RECORDS FOR THIS TASK -

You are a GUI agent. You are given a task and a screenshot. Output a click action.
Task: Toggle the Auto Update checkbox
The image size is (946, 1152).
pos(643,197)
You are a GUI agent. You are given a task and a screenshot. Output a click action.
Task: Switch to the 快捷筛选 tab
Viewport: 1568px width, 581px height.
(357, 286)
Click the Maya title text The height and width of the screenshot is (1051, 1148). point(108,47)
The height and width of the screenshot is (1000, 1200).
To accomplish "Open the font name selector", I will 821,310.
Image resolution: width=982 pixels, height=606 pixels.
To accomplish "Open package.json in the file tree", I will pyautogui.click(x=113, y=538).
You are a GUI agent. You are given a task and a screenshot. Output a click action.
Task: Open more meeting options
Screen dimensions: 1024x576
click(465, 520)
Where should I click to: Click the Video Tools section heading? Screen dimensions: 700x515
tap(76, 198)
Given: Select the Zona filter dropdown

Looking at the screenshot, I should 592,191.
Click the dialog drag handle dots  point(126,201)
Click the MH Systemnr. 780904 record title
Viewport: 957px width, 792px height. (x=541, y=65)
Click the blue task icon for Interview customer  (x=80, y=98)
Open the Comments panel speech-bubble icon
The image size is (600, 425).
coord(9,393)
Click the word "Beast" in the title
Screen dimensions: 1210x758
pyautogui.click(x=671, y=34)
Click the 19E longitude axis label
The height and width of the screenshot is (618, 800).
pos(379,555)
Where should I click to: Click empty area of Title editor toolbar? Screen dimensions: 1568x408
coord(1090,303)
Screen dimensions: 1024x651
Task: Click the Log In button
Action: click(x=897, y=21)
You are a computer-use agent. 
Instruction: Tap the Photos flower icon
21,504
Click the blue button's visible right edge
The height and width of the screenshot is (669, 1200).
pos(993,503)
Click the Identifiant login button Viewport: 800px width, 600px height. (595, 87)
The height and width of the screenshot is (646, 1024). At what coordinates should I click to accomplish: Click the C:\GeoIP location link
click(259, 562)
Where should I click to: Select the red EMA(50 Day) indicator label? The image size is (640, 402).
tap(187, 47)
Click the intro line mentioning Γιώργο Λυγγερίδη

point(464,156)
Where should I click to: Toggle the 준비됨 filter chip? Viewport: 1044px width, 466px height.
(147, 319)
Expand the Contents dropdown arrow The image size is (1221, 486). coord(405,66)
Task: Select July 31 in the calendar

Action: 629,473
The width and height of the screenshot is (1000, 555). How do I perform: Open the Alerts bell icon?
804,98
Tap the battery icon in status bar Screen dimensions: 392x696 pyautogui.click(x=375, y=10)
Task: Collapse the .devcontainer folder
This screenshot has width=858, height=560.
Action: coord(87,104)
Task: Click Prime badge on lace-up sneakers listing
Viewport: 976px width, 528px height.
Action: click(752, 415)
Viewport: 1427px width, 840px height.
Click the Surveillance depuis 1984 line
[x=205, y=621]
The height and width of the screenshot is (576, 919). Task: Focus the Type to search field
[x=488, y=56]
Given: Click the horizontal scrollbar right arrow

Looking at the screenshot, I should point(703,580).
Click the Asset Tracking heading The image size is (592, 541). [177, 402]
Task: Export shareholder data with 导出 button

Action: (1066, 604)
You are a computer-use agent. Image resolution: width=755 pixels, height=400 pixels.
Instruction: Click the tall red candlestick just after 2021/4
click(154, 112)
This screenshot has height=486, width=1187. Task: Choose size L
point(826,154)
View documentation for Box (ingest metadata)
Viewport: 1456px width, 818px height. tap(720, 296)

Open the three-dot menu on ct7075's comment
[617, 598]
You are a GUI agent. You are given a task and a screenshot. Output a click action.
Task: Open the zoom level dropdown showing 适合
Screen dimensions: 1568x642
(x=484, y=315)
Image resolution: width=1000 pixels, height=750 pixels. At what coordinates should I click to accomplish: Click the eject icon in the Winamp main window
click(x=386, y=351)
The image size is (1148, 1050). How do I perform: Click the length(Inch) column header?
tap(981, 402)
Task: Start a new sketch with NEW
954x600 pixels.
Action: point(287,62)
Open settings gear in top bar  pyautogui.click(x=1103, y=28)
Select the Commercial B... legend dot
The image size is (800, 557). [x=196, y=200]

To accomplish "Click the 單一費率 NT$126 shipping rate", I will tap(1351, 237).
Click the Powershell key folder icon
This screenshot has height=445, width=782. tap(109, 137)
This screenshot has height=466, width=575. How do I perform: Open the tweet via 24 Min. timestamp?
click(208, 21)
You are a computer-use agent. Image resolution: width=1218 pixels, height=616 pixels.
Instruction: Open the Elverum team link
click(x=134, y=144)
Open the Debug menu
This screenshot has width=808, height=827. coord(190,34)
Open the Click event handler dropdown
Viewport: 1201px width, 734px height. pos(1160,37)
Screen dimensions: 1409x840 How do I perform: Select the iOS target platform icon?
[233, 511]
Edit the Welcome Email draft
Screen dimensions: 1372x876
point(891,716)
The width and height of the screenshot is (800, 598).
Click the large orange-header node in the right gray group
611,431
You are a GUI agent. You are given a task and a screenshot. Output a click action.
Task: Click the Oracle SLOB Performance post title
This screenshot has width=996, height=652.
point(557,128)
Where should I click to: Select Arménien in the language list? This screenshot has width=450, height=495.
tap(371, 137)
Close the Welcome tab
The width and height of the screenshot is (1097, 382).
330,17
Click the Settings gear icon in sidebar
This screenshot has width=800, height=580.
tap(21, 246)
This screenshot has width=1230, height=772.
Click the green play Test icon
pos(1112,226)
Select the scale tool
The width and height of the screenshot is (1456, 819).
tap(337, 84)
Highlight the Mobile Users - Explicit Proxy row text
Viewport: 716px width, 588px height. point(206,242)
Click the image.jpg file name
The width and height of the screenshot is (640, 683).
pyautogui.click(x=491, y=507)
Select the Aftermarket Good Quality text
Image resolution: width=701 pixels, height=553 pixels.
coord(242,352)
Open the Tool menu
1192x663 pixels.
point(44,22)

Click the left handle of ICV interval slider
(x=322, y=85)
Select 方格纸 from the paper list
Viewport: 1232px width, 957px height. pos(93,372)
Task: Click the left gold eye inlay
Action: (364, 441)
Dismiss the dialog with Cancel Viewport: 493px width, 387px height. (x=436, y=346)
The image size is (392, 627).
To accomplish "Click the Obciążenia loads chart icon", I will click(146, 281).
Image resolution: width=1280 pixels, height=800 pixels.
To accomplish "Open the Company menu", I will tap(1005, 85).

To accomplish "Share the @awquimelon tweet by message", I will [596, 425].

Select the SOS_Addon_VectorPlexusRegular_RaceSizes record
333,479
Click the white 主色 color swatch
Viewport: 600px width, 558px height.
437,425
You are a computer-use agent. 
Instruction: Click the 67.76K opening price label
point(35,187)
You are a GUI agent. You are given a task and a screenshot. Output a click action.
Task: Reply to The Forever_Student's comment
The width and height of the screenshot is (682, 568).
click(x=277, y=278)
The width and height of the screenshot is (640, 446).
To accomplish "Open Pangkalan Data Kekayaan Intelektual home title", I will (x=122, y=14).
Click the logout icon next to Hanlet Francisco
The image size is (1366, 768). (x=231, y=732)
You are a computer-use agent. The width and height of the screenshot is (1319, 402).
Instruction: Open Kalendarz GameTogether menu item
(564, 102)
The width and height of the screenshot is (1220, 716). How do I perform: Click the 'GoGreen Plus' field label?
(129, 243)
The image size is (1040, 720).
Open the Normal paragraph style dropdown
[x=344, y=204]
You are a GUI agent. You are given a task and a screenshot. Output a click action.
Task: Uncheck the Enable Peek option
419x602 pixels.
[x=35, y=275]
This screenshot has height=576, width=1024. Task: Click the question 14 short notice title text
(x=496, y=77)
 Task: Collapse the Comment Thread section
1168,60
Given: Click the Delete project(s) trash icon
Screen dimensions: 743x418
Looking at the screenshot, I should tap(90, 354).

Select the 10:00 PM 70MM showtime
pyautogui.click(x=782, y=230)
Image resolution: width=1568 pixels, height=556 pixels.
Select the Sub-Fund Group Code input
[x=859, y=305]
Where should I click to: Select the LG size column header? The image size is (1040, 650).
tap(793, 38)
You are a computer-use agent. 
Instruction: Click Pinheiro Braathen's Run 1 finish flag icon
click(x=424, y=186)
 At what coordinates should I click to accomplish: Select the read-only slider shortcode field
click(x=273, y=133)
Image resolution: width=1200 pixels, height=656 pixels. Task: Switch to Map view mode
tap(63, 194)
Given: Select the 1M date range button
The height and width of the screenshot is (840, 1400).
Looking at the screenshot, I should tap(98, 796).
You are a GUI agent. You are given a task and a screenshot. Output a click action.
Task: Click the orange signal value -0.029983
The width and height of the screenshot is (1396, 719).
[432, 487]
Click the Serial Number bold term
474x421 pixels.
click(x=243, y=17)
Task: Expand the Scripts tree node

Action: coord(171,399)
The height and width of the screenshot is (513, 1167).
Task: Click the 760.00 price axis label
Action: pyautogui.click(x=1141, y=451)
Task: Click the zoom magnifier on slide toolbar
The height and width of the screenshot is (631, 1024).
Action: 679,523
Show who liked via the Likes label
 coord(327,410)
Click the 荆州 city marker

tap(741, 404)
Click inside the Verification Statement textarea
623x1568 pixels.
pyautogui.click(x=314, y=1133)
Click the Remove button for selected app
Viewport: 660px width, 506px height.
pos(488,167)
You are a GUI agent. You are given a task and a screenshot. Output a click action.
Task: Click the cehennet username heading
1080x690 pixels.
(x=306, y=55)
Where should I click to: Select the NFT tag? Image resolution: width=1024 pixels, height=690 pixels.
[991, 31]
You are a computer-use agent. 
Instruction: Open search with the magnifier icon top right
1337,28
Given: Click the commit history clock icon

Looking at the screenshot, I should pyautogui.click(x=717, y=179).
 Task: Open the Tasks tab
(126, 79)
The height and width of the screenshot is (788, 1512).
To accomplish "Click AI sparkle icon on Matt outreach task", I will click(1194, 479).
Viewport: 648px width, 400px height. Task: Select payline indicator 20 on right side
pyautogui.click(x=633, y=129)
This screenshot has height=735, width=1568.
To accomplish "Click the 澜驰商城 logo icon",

WORK REQUEST -
Show me all lines in the records that contain "dialog".

OUTPUT -
Click the dialog drag handle dots  point(126,201)
Dismiss the dialog with Cancel Viewport: 493px width, 387px height. (x=436, y=346)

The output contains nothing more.